Projet de thèse en Biotechnologie et Microbiologie

Sous la direction de Delphine Sicard et de Bernard Onno.

Thèses en préparation à Montpellier, SupAgro , dans le cadre de GAIA - Biodiversité, Agriculture, Alimentation, Environnement, Terre, Eau , en partenariat avec SPO - Sciences Pour l'Oenologie (laboratoire) et de Microbiologie (equipe de recherche) depuis le 01-11-2015 .


  • Résumé

    Le pain a une importance historique et culturelle en France. Or, la diversité des pratiques des boulangers français n'a jamais été décrite ni reliée à la biodiversité. L'industrialisation du 20ème siècle a promu l'utilisation de levure starters et la standardisation. Considérant des enjeux sociétaux et environnementaux, des paysans-boulangers et des boulangers utilisent maintenant le levain comme agent de pousse, une pâte naturellement fermentée composée de farine, d'eau, de bactéries et de levures. L'objectif de mon doctorat était i) de caractériser la diversité microbienne des levains et d'analyser les facteurs la structurant, ii) de suivre la dispersion et la sélection des espèces microbiennes de la graine au pain, iii) de tester l'effet du terroir, des variétés de blé et du levain sur les propriétés nutritionnelles et organoleptiques du pain. Cette recherche a émergé d'une construction participative par des boulangers, des paysans et des scientifiques. Nous avons montré que la France héberge une grande diversité d'espèces microbiennes. Deux grands groupes de pratiques, boulangers et paysans-boulangers, structurent la diversité d'espèces de levures.
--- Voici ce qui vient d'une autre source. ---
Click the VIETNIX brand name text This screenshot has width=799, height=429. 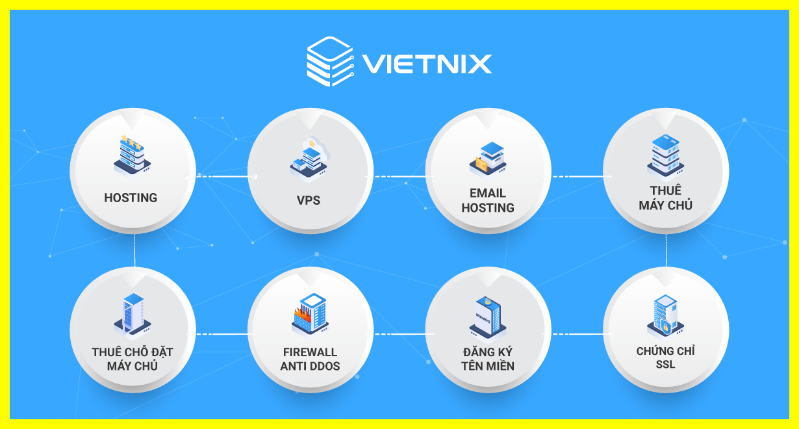pyautogui.click(x=426, y=64)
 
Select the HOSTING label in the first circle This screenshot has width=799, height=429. pyautogui.click(x=131, y=198)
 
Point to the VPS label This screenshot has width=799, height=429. pyautogui.click(x=309, y=200)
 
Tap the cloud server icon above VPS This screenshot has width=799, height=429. pyautogui.click(x=310, y=157)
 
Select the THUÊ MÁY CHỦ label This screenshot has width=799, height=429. pyautogui.click(x=665, y=198)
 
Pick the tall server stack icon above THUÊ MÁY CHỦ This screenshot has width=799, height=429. pyautogui.click(x=665, y=155)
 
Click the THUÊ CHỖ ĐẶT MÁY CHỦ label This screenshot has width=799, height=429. pyautogui.click(x=132, y=359)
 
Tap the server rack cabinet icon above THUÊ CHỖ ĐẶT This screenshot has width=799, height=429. pyautogui.click(x=133, y=314)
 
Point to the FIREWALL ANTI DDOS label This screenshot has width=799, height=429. pyautogui.click(x=310, y=359)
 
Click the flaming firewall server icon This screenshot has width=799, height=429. pyautogui.click(x=310, y=314)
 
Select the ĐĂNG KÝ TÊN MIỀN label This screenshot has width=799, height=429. pyautogui.click(x=488, y=359)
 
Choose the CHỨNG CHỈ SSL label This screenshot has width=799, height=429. pyautogui.click(x=665, y=358)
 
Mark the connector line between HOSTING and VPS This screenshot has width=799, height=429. pyautogui.click(x=221, y=176)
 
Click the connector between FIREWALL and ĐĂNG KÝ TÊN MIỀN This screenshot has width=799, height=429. pyautogui.click(x=399, y=334)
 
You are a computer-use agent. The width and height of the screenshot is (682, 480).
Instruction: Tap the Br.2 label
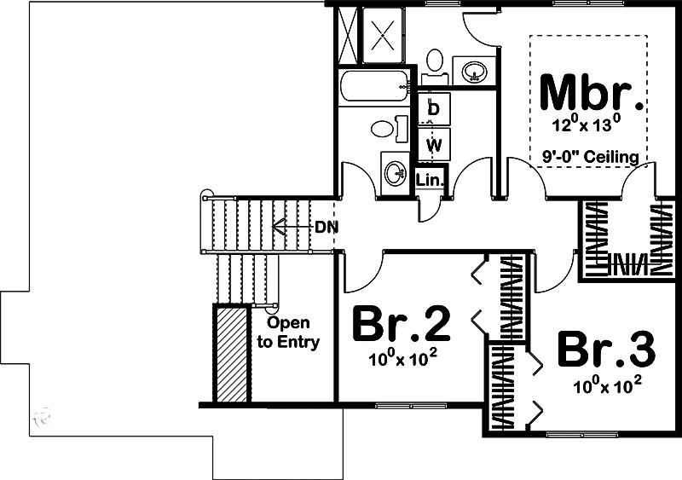coord(401,324)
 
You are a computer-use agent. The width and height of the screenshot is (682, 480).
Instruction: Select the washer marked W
coord(434,144)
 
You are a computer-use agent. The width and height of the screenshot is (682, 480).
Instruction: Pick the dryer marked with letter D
coord(434,108)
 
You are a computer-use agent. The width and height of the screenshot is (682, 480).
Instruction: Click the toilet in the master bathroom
coord(435,64)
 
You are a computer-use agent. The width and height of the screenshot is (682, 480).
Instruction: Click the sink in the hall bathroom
coord(395,173)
L'espèce bactérienne dominante semble issue de la farine, la levure de l'environnement levain. La dynamique de sélection au cours des rafraîchis diffèrent pour les bactéries et les levures. La qualité de pain résulte d'interactions entre le levain, les variétés de blé et le terroir. Globalement, nos résultats soulignent le rôle des pratiques agronomiques et boulangères à chaque étape de la chaîne et documentent le rôle de la domestication dans la dispersion et la sélection de la diversité d'espèce microbienne.

  • Titre traduit

    Dispersion, selection and effect of sourdough microbial species in low-input French bakery


  • Résumé

    Bread has a historical and cultural importance in France. However, the diversity of the French bakers' practices was never described and linked to the biodiversity. During the 20th century, industrialization promoted the use of yeast starters and standardized processes. However, becoming more aware of global changes, some farmers-bakers and bakers now use sourdough as a fermenting agent, a naturally fermented dough composed of flour, water, bacteria and yeasts. The goal of my PhD was a) to characterize their sourdough microbial species diversity and to analyse its structuring factors, b) to follow the microbial species dispersion and selection from seed to bread, and c) to test the terroir, wheat variety type and sourdough effects on bread's nutritional and organoleptic properties. This research emerged from a participatory co-construction by bakers, farmers and scientists. We showed that France hosts a wide species diversity in sourdough. Two main groups of practices, the baker and farmer-baker like practices, structured the yeast species diversity. The dominant bacterium seems to come from the flour while yeast dominant species seems to come from the house microbiota. The dynamic of selection over backsloppings differed for bacteria and yeasts. The bread quality results from the interaction between the sourdough, the wheat varieties and the wheat terroir. Overall, our results highlight the role of agronomic and bakery practices on each step of the chain and documented the role of domestication in the dispersion and selection of microbial species diversity.